-- Start of Passage provided --
We did use rep-tec years ago but were dissapointed with the quality so moved to Fauna but we are looking for new livestock supplier since the customer service there is quite poor. Plus we only really sell the standard rep stock like corns, leos beardies and all can be bought a lot cheaper from local breeders or shows anyway. Its only the totrtoises and special offer animals that we tend to buy because they tend to have a reasonable price tag.

As for prices of dry goods. You will always get undercut because some people are making next to nothing on their products. We sat down the other day with our hagen rep to see how they were selling them so cheap and he showed us exactly what the lowest trade price they can offer anyone is and it tuns out that they were only making about £10 on a big exo-terra viv, and some were even offering free shipping so they must have been making about £5 on an exo.

We spoke to peregrine at glee and there rep has been in since and they couldnt match the prices we were already paying for stuff so we didnt bother opening an account with them.


----------



## exoticsandtropics (Mar 11, 2007)

from personal views

fauna import good quality - generally wild caught imprted stuff cheap prices usually

Reptiles plus VERY CHEAP - very good quality and lists are quite good* personal fav* and they are a shop so you can collect and view in store

Rep tech- short list but very well cared for animals but not the cheapest

Euro rep seem good but not delt with

STRICTLY REPTILES can't say a good word about them i've received items that were delivered by their own vans and items were dead when arrived and things have been send out nearly dead and would never use again. very poor would not recommend sorry

zoo logic list is amazing - very rare stuff, very good prices on most items and good delivery costs and VERY good support from staff thanks tim!!

Peregrine - all CB so good prices aren't cheapest but very good quality, prices reflect what your buying.
-- End of Passage provided --
### Given task
In the supplier thread, why did the first poster decide against opening an account with Peregrine? The material that follows has nothing to do with the supplier thread.
-- Start of Dataset extract --
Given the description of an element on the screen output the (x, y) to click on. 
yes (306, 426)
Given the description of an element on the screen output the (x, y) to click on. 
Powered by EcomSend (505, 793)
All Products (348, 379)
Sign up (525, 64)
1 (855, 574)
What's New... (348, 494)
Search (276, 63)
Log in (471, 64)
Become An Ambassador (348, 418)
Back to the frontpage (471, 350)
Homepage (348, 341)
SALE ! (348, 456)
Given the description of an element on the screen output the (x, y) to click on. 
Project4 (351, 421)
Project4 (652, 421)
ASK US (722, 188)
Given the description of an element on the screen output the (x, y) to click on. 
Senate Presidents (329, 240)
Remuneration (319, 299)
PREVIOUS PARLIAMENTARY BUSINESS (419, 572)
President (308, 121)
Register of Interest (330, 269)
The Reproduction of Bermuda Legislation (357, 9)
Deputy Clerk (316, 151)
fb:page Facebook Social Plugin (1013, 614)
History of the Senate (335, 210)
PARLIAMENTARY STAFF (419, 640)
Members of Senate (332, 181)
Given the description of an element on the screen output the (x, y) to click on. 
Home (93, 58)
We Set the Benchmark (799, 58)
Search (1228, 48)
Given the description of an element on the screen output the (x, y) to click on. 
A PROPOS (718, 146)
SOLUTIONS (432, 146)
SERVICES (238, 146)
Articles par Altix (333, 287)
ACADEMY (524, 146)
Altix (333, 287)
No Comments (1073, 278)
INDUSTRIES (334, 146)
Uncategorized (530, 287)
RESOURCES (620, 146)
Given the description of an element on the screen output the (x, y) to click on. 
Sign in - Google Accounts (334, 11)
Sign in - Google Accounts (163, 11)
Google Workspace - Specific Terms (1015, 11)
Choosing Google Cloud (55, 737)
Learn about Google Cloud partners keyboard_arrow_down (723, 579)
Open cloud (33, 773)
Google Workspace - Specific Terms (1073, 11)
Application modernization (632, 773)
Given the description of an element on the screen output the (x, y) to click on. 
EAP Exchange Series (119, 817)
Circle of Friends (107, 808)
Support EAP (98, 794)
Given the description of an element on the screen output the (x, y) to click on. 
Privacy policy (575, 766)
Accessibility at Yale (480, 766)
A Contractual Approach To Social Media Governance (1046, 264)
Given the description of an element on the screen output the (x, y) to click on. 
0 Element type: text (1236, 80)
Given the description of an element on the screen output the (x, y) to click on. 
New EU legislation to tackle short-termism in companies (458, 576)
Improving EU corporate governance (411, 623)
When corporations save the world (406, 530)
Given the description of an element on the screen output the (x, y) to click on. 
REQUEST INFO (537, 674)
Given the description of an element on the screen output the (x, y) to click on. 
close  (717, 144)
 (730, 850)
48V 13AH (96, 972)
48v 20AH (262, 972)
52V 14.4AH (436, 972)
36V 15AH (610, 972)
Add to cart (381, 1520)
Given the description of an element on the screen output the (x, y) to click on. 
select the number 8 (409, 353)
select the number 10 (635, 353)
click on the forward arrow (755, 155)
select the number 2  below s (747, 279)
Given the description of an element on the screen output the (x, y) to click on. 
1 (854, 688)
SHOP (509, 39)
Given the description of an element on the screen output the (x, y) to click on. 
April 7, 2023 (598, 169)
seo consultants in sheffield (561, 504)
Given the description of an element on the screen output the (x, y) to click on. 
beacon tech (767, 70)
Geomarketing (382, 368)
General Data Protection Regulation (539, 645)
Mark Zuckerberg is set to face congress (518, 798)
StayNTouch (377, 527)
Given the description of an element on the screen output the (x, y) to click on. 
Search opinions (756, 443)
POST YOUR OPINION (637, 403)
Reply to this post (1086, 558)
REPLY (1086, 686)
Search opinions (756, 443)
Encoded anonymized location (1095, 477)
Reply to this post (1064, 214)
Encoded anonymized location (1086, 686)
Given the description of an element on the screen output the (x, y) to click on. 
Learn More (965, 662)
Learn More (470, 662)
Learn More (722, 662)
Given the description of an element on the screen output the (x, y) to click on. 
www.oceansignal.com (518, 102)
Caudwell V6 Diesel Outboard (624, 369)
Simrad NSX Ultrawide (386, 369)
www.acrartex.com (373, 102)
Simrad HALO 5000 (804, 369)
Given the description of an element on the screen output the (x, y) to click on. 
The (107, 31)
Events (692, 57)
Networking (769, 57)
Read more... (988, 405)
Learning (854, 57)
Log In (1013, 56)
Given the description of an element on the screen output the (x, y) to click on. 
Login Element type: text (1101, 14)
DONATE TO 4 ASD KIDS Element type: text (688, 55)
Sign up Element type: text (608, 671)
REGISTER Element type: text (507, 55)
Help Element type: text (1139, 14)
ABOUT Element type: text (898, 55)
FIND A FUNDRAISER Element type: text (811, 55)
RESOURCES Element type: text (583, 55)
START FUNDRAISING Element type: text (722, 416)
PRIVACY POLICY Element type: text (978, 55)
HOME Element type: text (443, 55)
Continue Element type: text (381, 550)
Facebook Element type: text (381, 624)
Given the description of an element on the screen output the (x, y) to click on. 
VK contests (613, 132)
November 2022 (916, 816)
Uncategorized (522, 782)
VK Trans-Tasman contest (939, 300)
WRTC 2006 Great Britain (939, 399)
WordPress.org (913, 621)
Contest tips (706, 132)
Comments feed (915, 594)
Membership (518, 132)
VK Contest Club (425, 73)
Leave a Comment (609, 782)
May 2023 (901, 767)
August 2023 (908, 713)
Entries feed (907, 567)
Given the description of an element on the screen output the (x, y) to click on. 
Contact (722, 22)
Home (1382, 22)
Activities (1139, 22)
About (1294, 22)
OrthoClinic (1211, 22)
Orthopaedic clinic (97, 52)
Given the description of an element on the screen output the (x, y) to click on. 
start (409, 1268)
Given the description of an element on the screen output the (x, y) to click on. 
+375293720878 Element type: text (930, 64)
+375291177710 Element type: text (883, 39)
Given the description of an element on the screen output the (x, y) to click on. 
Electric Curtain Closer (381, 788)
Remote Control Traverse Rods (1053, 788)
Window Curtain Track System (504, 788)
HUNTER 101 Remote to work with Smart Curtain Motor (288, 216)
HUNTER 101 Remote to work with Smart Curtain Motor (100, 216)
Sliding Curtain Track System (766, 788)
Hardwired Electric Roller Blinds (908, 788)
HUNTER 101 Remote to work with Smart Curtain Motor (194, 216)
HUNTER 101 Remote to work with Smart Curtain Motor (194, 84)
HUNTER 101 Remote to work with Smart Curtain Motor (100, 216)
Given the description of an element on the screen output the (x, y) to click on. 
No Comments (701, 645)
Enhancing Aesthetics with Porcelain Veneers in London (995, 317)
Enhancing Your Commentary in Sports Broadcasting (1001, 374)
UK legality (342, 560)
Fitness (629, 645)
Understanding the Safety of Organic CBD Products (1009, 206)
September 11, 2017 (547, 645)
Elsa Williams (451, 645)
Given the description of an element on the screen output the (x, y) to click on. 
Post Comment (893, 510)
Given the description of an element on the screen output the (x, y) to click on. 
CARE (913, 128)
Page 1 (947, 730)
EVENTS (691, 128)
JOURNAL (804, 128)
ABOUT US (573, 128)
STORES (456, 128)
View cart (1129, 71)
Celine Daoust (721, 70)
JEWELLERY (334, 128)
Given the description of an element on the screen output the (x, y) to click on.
-- End of Dataset extract --
### Response for this exercise
Peregrine's rep couldn't match the prices they were already paying.